Domian graduated from the University of New Hampshire in 1973 with a degree in soil and water sciences - not exactly a diploma that guarantees adventure. However, in his career at the Agriculture Department, his life has not been dull.

He has helped rebuild communities in New Orleans after Hurricane Katrina left the city practically destroyed. In 1998 he volunteered to aid communities in the Dominican Republic after Hurricane George. He also has spent six years in Indonesia and worked in Taiwan and Thailand.

"I like the challenges," he said. "I'm 58 years old, and this makes me feel like I'm 18. It's that good."

The Agriculture Department has 32 advisers like Domian in Afghanistan and Iraq, and it anticipates 15 will be added this year. Each reconstruction team the advisers are assigned to contains between 50 and 100 people - half providing security and half working on projects.

Those who have worked with Domian say they weren't surprised when he volunteered to help rebuild Afghan communities.

"Gary is a very impressive fellow, but he doesn't try to be impressive. He is because of his knowledge," said Otto Gonzalez, 52, a team leader among the economists and specialists who work in the Foreign Agricultural Service. Gonzalez worked with Domian in the Dominican Republic and has flown to Afghanistan several times to work with the reconstruction teams there.
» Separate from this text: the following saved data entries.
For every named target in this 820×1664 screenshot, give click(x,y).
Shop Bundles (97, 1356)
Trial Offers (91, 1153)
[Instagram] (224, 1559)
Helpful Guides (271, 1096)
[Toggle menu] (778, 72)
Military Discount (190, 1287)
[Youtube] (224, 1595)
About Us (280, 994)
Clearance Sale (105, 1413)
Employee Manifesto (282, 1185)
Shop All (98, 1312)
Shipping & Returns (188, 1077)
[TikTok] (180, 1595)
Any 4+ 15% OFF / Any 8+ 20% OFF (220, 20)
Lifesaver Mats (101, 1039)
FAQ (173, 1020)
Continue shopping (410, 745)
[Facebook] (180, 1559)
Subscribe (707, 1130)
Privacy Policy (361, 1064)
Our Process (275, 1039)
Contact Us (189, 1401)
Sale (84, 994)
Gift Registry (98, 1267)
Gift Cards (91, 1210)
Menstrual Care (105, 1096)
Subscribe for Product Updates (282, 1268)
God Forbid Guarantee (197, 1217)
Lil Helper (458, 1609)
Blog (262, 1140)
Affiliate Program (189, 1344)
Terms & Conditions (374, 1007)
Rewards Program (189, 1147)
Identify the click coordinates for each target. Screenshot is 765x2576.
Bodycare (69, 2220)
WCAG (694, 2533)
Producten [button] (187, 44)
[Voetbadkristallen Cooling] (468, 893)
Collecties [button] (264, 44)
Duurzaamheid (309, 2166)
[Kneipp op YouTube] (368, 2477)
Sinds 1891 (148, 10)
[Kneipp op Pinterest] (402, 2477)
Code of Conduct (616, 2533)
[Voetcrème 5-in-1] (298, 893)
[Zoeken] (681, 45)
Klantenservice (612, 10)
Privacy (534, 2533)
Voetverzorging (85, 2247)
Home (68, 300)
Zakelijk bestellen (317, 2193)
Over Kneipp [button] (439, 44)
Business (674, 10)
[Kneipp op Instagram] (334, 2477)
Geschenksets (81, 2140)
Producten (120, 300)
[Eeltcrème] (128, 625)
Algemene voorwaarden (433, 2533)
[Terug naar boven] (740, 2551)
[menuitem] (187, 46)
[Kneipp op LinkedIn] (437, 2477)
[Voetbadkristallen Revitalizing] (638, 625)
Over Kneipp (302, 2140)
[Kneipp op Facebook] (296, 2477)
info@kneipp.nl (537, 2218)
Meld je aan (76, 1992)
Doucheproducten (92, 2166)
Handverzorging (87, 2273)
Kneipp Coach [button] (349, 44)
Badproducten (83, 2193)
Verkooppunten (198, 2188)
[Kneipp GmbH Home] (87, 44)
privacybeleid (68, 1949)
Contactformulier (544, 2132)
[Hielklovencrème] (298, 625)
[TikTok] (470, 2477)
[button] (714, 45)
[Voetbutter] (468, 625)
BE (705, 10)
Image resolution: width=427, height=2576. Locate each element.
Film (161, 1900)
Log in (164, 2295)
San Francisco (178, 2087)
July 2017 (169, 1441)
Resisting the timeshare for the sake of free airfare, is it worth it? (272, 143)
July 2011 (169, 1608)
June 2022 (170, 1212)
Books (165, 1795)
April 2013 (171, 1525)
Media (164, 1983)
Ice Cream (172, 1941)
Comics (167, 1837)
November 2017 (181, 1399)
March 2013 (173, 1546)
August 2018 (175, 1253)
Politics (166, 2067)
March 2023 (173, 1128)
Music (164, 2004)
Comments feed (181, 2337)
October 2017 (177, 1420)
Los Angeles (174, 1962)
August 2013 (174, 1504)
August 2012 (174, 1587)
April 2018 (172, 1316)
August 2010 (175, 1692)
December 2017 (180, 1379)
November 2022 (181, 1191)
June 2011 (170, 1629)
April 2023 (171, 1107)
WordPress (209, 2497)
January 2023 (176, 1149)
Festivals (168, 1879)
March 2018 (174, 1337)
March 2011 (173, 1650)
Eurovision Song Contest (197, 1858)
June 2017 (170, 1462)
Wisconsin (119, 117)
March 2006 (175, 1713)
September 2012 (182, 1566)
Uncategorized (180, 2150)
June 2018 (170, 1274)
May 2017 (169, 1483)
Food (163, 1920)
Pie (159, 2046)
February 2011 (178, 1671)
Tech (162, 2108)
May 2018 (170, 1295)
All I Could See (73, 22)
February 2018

"This is in Gary's heart," said George Cleek, his supervisor in Durham: "to take what we do as an agency to those who don't have that access, and offer them that basic technical help to sustain themselves. This is his nature, his true calling."

Domian said he always wanted to be a forester. At UNH, he became a student trainee in soil science, in part because he enjoys the outdoors. "It is the one thing that I've been able to capitalize on in my entire career," he said.

Pride, excitement

Some of the projects in Farah involve teaching women how to keep bees and store honey, and educating high school students on the importance of irrigation by building greenhouses and growing crops. He has taught women raising poultry how to build chicken coops out of mud.

"It gets women working together and really does something for the community," Domian said. "In the backyard, these coops - all painted white, with chickens all running around in the yard - they're proud as heck to show you their coop."

Domian also told President Bush of his progress with those projects in a video conference in mid-March.

"I was proud as hell," he said. "It just makes me proud to be here."

When Domian told Cleek he was volunteering to go to Afghanistan for a second time, Cleek said he could not say no.

"If you were to listen to Gary, he's like a 24-year-old graduating from college and eager to start a new job. His eyes just light up, he glows, he has this unbelievable aura," Cleek said. "This is what he wants to do, and you can't say no.'"

Cleek, 44, described Domian's role in Durham as his "right-hand person" who advised him on countless decisions.

"Gary knows the who, what, where, when and why of New Hampshire and gave me the right advice to make the right decisions," he said. "Whether it's local partners, right staffing decisions, who to send to the right training, Gary has that in-depth knowledge that I didn't have."

As much as he has given to those he has worked with, Domian may not know the extent to which people thank him.

"It's a pleasure to get e-mail and communications from Gary to know that he's still safe and he's still alive," Cleek said. "It is a grave concern for me, and I ask him every time that we communicate to keep his head down and come back safe to New Hampshire, because that's really what we want."

He added, "Right now, I want Gary to come back in April. Right now."